[WORK REQUIRED]: Identify each line of the records below that contains the word "Describe" and copy those lines out.

Saved entries:
--
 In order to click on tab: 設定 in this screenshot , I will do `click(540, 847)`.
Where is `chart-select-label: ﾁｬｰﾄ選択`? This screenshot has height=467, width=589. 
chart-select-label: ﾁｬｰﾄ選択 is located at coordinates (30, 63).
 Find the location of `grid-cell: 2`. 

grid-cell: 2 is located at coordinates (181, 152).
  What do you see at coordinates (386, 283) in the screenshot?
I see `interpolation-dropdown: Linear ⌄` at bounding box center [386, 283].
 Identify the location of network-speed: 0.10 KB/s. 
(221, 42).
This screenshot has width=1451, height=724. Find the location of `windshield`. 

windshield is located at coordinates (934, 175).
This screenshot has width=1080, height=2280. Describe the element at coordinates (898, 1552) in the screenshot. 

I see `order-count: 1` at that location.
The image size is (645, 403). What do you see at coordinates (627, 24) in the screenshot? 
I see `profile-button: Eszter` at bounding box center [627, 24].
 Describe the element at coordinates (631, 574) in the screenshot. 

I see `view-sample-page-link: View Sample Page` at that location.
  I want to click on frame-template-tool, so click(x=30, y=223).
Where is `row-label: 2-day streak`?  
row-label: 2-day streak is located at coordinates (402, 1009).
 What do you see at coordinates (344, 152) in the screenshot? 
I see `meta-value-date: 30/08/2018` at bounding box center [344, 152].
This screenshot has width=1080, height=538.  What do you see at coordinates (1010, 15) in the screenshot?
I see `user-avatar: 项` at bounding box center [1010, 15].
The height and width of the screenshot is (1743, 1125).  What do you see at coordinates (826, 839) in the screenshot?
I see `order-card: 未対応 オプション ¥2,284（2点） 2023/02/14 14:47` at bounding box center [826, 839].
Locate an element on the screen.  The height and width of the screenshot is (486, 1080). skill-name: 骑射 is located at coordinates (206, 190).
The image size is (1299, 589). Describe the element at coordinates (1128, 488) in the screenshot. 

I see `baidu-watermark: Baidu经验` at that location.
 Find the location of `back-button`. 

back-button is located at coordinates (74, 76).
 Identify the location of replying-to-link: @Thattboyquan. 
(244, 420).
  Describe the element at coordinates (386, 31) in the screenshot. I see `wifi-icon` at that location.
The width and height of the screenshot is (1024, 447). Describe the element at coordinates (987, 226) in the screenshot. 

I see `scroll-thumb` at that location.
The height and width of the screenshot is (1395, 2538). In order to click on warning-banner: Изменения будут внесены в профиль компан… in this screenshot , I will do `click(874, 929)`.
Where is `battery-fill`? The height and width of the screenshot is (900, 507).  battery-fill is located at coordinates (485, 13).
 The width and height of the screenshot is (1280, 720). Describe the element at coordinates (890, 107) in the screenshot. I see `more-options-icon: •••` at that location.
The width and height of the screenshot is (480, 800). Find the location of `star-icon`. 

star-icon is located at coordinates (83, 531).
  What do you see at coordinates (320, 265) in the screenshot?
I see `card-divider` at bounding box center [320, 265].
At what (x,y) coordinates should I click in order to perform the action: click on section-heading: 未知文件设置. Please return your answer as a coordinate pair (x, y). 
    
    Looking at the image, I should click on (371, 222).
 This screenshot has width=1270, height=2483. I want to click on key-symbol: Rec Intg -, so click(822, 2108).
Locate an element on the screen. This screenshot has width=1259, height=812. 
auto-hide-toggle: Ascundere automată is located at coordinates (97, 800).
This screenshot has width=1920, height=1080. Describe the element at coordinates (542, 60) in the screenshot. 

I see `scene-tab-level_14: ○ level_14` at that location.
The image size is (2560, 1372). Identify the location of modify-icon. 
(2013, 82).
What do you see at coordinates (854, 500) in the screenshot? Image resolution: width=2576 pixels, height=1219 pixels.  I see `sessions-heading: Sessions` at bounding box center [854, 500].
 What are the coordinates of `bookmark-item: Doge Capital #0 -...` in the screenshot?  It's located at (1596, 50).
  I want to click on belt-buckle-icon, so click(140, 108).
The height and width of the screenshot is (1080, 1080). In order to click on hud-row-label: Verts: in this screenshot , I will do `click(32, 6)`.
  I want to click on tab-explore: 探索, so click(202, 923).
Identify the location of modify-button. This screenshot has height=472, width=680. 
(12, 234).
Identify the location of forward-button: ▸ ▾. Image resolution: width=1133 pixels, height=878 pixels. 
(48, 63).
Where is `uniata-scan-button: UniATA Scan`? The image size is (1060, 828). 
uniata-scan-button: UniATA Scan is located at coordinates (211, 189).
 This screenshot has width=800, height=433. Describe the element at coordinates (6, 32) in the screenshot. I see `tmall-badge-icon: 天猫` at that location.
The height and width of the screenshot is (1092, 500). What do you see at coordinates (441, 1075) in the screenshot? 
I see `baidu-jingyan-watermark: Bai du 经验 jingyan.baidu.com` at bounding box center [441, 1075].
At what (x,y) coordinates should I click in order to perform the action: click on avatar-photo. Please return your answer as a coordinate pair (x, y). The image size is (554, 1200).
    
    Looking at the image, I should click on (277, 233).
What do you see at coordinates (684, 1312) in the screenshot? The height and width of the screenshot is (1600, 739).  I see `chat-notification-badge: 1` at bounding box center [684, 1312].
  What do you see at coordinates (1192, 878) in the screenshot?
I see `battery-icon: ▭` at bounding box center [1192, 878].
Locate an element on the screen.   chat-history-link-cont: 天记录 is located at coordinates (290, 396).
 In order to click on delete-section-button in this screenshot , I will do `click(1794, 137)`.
--
[ANSWER SECTION]:
This screenshot has width=1080, height=2280. Describe the element at coordinates (898, 1552) in the screenshot. 
 Describe the element at coordinates (631, 574) in the screenshot. 
The image size is (1299, 589). Describe the element at coordinates (1128, 488) in the screenshot. 
  Describe the element at coordinates (386, 31) in the screenshot. I see `wifi-icon` at that location.
The width and height of the screenshot is (1024, 447). Describe the element at coordinates (987, 226) in the screenshot. 
 The width and height of the screenshot is (1280, 720). Describe the element at coordinates (890, 107) in the screenshot. I see `more-options-icon: •••` at that location.
This screenshot has width=1920, height=1080. Describe the element at coordinates (542, 60) in the screenshot. 
 This screenshot has width=800, height=433. Describe the element at coordinates (6, 32) in the screenshot. I see `tmall-badge-icon: 天猫` at that location.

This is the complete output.